[[ EXERCISE DATA open ]]
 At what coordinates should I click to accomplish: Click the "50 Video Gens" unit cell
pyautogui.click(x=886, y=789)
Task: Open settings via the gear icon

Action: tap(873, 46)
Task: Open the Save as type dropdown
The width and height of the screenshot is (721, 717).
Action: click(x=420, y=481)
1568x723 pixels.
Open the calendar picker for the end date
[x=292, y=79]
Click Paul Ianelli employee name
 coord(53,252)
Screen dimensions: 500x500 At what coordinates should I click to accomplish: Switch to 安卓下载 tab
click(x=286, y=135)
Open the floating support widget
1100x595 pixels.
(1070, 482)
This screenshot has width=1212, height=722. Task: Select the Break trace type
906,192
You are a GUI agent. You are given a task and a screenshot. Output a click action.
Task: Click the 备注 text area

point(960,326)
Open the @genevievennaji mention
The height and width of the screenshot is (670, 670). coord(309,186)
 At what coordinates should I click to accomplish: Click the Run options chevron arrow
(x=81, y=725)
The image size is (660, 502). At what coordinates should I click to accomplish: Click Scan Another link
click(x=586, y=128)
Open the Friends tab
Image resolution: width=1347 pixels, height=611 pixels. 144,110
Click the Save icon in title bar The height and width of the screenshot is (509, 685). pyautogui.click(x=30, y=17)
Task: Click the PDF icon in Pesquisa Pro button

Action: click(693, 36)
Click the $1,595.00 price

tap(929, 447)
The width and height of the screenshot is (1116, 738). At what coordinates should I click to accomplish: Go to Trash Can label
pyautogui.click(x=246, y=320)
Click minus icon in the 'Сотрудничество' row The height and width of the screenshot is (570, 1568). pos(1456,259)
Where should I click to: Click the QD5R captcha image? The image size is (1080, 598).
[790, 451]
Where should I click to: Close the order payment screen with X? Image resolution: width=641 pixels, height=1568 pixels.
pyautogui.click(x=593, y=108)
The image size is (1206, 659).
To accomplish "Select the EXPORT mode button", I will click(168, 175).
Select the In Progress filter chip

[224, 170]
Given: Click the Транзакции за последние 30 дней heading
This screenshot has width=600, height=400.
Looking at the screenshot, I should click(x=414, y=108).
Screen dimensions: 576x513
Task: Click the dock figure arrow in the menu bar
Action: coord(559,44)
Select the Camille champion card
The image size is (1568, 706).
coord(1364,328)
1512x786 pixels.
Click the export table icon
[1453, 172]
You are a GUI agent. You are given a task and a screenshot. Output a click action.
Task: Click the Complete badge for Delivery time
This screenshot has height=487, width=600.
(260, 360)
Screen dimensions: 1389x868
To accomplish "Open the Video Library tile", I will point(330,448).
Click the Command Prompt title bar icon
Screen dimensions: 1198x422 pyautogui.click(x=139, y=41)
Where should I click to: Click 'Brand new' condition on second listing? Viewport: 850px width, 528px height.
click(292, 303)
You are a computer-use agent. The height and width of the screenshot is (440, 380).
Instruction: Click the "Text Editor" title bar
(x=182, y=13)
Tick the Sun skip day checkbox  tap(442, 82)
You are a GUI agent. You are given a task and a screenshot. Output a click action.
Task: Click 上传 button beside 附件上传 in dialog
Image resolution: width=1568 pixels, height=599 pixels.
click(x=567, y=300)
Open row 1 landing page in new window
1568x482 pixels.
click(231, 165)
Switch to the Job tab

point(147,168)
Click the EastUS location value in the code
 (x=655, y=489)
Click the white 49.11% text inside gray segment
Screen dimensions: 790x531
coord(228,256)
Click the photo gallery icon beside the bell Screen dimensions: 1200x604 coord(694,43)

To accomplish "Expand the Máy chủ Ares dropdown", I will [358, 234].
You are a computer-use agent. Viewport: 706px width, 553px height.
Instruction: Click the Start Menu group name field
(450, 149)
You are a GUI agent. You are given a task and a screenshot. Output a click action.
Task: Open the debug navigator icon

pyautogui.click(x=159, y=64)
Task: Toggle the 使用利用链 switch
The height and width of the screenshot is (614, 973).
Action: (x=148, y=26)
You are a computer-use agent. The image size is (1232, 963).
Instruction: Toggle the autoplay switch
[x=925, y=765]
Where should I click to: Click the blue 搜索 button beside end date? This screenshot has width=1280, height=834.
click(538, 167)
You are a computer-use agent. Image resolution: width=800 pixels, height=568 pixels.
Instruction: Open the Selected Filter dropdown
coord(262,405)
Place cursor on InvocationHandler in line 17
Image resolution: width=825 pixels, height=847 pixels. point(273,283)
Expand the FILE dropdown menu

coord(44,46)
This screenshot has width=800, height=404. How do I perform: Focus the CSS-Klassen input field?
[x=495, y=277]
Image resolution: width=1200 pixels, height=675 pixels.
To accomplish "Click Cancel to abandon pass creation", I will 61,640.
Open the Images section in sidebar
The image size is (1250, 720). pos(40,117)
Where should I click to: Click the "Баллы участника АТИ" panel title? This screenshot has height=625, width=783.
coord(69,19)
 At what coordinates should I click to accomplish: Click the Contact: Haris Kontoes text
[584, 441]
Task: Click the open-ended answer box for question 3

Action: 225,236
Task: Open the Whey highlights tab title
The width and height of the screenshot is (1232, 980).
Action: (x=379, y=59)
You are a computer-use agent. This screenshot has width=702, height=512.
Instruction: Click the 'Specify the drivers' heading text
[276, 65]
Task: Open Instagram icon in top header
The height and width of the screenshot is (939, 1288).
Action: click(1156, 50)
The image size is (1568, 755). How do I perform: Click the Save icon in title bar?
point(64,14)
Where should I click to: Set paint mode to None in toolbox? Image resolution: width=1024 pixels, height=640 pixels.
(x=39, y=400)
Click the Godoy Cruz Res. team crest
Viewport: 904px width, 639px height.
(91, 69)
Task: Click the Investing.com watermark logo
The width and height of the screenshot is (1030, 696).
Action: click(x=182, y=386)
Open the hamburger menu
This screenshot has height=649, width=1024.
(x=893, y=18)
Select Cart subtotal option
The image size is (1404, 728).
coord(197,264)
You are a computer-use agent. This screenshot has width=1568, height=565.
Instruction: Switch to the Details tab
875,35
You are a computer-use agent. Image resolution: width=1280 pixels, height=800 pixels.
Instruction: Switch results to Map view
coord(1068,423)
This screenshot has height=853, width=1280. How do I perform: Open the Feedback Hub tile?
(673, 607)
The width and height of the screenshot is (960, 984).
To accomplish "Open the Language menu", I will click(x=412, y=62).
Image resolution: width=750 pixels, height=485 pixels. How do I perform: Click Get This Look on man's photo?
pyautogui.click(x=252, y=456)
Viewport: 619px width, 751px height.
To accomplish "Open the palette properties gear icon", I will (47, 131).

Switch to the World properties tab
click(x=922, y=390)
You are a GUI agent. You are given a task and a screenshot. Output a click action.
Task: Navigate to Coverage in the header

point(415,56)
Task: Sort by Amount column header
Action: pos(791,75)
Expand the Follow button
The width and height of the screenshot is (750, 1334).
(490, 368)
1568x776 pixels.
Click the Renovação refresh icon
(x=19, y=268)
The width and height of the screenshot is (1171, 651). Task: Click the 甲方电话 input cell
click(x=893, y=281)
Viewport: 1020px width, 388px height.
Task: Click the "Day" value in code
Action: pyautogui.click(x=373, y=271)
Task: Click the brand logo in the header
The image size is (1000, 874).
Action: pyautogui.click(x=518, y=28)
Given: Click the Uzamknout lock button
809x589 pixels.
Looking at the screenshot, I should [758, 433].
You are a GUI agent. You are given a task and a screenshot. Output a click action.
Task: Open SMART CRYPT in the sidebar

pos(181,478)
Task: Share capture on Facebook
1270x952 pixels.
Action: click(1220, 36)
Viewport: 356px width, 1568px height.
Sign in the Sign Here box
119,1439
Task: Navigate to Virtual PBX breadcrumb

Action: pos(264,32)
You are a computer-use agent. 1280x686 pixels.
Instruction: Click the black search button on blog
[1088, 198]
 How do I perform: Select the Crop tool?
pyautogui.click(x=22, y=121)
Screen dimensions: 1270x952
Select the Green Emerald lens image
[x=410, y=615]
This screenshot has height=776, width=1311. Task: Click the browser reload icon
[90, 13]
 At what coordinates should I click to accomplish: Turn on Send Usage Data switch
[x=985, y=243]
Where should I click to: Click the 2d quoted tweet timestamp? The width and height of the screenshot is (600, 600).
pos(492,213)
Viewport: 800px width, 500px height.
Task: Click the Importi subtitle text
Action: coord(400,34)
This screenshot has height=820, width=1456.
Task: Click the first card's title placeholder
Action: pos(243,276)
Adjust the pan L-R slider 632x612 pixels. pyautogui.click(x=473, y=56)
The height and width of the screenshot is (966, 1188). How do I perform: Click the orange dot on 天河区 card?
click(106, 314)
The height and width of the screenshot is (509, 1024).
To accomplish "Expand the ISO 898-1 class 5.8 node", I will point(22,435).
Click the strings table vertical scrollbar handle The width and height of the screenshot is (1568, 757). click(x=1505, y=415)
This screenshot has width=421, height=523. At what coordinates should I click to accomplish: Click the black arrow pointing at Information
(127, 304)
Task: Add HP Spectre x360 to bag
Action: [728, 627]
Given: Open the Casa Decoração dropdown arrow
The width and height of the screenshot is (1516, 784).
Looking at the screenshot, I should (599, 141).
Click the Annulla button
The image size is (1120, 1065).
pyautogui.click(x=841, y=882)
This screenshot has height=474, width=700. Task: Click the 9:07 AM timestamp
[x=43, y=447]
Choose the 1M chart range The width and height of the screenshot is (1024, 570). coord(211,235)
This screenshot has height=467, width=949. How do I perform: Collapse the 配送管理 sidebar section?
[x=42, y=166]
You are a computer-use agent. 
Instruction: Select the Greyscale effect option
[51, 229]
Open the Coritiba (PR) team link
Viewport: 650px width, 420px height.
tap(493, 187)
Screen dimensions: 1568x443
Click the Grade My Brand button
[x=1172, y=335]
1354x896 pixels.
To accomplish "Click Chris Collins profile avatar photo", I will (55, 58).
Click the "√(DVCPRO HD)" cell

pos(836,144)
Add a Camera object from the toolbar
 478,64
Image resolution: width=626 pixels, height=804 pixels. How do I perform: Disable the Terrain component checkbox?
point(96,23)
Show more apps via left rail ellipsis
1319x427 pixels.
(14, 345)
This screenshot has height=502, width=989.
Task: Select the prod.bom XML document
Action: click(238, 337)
[[ EXERCISE DATA closed ]]
**WORK REQUIRED**
The answer must be every line of the data that contains the word "team".

**COMPLETED TASK**
Click the Godoy Cruz Res. team crest
Open the Coritiba (PR) team link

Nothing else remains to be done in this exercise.